Il numero dei beneficiari potenziali dell’effetto del referendum è molto significativo, perché secondo le statistiche ISTAT sugli oltre 5 milioni di stranieri legalmente residenti in Italia al 1° gennaio 2023, sono oltre 2.300.00 i cittadini extra UE già titolari del permesso di soggiorno UE per soggiornanti di lungo periodo; un permesso che viene rilasciato a chi ha requisiti simili a quelli richiesti per l’acquisto della cittadinanza.

Con tempi dimezzati rispetto a quanto accade oggi, molti degli stranieri potrebbero decidere di presentare la domanda di concessione della cittadinanza, e ottenendola, diventerebbero automaticamente cittadini italiani anche i loro figli minorenni e conviventi.

Si tratterebbe di una modifica non esaustiva della necessità di una più ampia riforma della cittadinanza per nascita (ius soli), e di quella che si potrebbe acquisire a seguito della frequenza scolastica da parte di un minore: il cosiddetto ius scholae, oggetto di tanti dibattiti.

Da precisare che la procedura per ottenere la cittadinanza resta di tipo concessorio e lo straniero maggiorenne per ottenerla dovrà dimostrare un forte radicamento sociale, una stabilità economica ed essere incensurato dal punto di vista penale.

Il resto dell’Europa, pur tra molte differenze, sta prendendo strade del tutto diverse: il termine di 5 anni di soggiorno legale ininterrotto per la concessione della cittadinanza ai cittadini di Stati non appartenenti alla UE è oggi già previsto in Francia, Germania, Regno Unito, Belgio, Paesi Bassi, Portogallo, Lussemburgo, Svezia. La Slovenia esige invece qualcosa di più, ma meno dell’Italia, ovvero 8 anni, e salvo l’eccezione della Spagna che mantiene ancora il requisito di 10 anni di residenza (con molte eccezioni tuttavia in quanto il termine è drasticamente ridotto a solo 2 anni per i cittadini d’origine dei paesi ispano-americani) nell’UE solo Polonia, Croazia e Austria, ovvero paesi tradizionalmente chiusi verso le migrazioni, sono rimasti sulla stessa posizione di dura chiusura dell’Italia.

Note storiche. L’Italia di oggi dall’inizio degli anni settanta (ovvero da cinquant’anni), da Paese di emigrazione (con oltre 6 milioni di italiani all’estero e oltre 60 milioni di oriundi d’Italia) è diventata Paese di immigrazione, con oltre 5 milioni di stranieri legalmente residenti, molti dei quali nati in Italia, a cui la vigente legge sulla cittadinanza italiana impedisce il diritto a partecipare pienamente alla vita pubblica.
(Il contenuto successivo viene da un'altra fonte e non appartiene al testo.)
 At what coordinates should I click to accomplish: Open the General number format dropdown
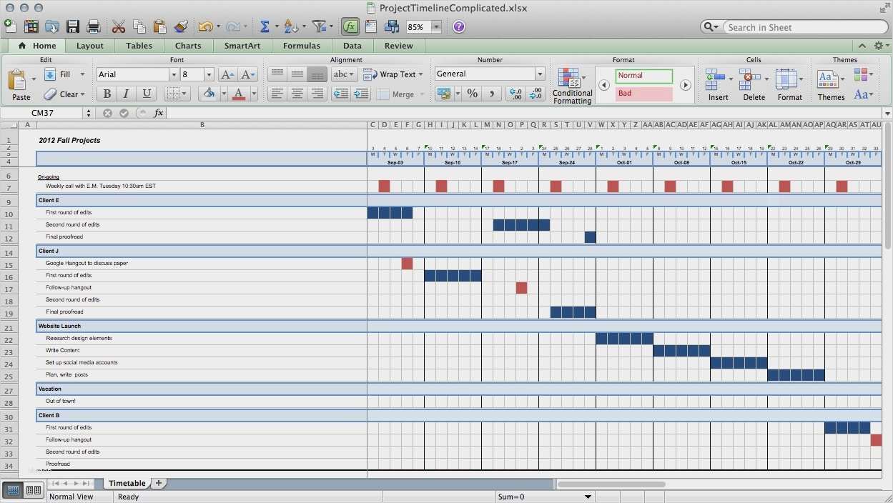(540, 74)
Nello stesso tempo, l’Italia vive una forte diminuzione del tasso di natalità avviandosi verso un crollo demografico che si accompagna a un forte invecchiamento della popolazione.

La vigente legislazione italiana è vecchia di trent’anni e soprattutto quando fu modificata, con la L. 91/92 la nuova norma non apportò alcuna apertura, decidendo di mantenere ferma l’impostazione di fondo, ovvero il principio della acquisizione per discendenza da italiani.

Non solo: si decise di portare da 5 a 10 anni la concessione della cittadinanza per lunga residenza per i cittadini di Paesi extra UE.

L’Italia così si dotò alla fine del XX secolo di una legge avente requisiti più restrittivi di quelli fissati ad inizio dello stesso secolo, con il regio decreto del 2 agosto 1912, n. 949. Si produsse in tal modo il paradosso di un Paese che si chiudeva a riccio rifiutando un cambiamento che nel Paese reale ha continuato ad avvenire.

Nel 2006 un disegno di legge provò a porre rimedio al 1992, ma senza successo e i restanti pochi interventi normativi effettuati sulla cittadinanza negli ultimi anni sono andati tutti nella direzione di inasprire le norme, ad iniziare dalla dilatazione dei tempi, oggi abnormi (tre anni) per la conclusione del procedimento amministrativo di naturalizzazione.